Foxp3 staining

FITC-, PE-, PE-CY7, APC-, APC-CY7 or Percp-labeled antibodies to CD3 (145-2C11), CD45 (30-F11), CD4 (GK1.5), CD8α (53-6.7), CD11b (M1/70), CD11c (N418), B220 (RA36B2), CD25 (PC61), NK1.1 (PK136), PD-L1 (MIH5), FoxP3 (NRRF-30), IFN-γ (XMG1.2), TNF-α (MAb11), CD49 (DX5), and CXCR3 (CXCR3-173) and isotype-matched control antibodies were purchased from Biolegend (antibodies to CD3, CD4, CD8, CD45,CD11b, CD11c, B220, CD25, PD-L1, FoxP3, IFN-γ, TNF-α, CD49, CXCR3, and control antibodies) or BD Biosciences (antibodies to NK1.1 and control antibodies). For identification of cellular phenotypes, disassociated cells from tumors or spleens were suspended in PBS containing 1% bovine serum albumin and incubated with the antibodies on ice for 30 min. Cells were fixed in 1% paraformaldehyde in PBS after washing. For intracellular cytokine staining, cells were stimulated in culture medium for 4 h in the presence of Leukocyte Activation Cocktail, with BD Golgi^Stop (1: 500; BD Biosciences).

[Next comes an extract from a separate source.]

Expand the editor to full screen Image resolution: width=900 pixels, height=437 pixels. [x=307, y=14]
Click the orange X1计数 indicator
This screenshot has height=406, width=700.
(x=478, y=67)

Viable cells were then fixed and permeabilized with transcription staining buffer set (eBioscience) and stained with respective antibodies to cytokines. FoxP3 staining was performed according to manufacturer’s protocol (eBioscience). Stained cells were analyzed on a FACSCalibur or FACS Canton flow cytometer, and data were analyzed using the flowjo software.